Impact of New Industrial Policy 1991
- Removal of Restrictions Regarding License, Permit, and Quota Raj: It removed the restrictions experienced during the license, permit, and quota raj. It intended to liberalize the economy by removing bureaucratic restrictions on industrial growth.
- Public Sector’s Role and Disinvestment: The role of the public sector was decreased and two sectors were reserved for the public. The process of disinvestment was started in PSUs.
- Entry of Multi-National Companies: By removing restrictions it enabled the entry of multinational companies, privatization, removal of asset limits on MRTP companies, liberal licensing policy, etc.
- Increment in Domestic and Foreign Investment: Domestic, as well as foreign investment, increased in almost every sector of the economy.
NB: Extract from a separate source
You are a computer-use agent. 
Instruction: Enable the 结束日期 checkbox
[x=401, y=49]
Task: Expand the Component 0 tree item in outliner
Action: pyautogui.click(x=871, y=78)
- Increment in Exports and Related Activities: Increased efforts were undertaken to increase exports such as Export Oriented Units (EOU), Export Processing Zones (EPZ), Agri-Export Zones (AEZ), etc emerged.
- Establishment of a Separate Ministry: To better resolve the issues of MSMEs, in 2006, a new act and separate ministry were established.
The New Industrial Policy of 1991 marked a transformative era for India''s economic landscape. Aimed at empowering market forces and enhancing efficiency, the policy addressed the challenges in the country''s industrial structure accumulated over decades. The focus on liberalization, privatization, and globalization ushered in significant changes, reducing government monopoly, abolishing industrial licensing, and attracting foreign investment. The impact was profound, fostering increased domestic and foreign investment, boosting exports, and restructuring the public sector. The policy''s legacy continues to shape India''s economic trajectory, contributing to its growth and development.